What is a machine under United States patent law?
What is a machine under United States patent law?
For a patent application to be granted in the United States the subject of the patent application must fall into at least one of the principle categories of subject matter eligible for a patent. The four principal categories are a process (also termed a method), a machine, an article of manufacture and a composition of matter.
Any apparatus is considered a machine under United States patent law. The dictionary definition of apparatus is a complex structure within an organization or system. The United States Supreme Court has defined the term “machine” as “a concrete thing, consisting of parts, or of certain devices and combination of devices.” Burr v. Duryee, 68 U.S. (1 Wall.) 531, 570 (1863). This “includes every mechanical device or combination of mechanical powers and devices to perform some function and produce a certain effect or result.” Corning v. Burden, 56 U.S. 252, 267 (1854).
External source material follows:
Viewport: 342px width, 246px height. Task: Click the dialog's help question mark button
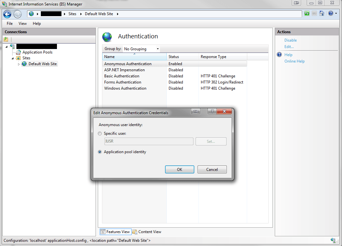[x=212, y=112]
The reason it is important to learn how the United States Patent Office defines the word machine is to understand what can and cannot be patented as a machine. In general the laws of nature, physical phenomena, and abstract ideas are not patentable subject matter. Electrical signals are not considered machines, but the devices that generate electrical signals may be considered machines.
The following inventions would be considered machines by the United States Patent and Trademark Office:
- An automobile;
- A robotic arm;
- A bicycle;
- A drink vending machine.
A machine may be protected by a utility patent, but not a design patent.
A machine is closely related to an article of manufacture. What distinguishes a machine from an article of manufacture is that a machine has many moving parts which interact with each other while an article of manufacture has few or no have moving parts. There is no set number of moving parts or a hard rule on when an article of manufacture changes into a machine. Generally the United States Patent Office will not give an inventor a hard time if the inventor files a utility patent application using the wrong word to describe the invention. An experienced patent attorney will generally draft a utility patent application using the correct word to describe the invention and if the patent examiner at United States Patent Office disagrees with the term used in the patent application, the application can be corrected. The reverse is not true in the case of design patents, machines as a whole are not eligible for design patents.
It should be noted that if each element of a machine is presented in a separate design patent application as separate article of manufacture, each element of the machine may possibly be granted a design patent, if the other conditions of a design patent are met. The practice of breaking a machine apart into separate components to get design patents on each separate component is not a new concept but the practice has now become a hot topic because of litigation between large companies like Apple and Samsung.
Filing for a patent is a complex process and should be done with the assistance of an experienced patent attorney.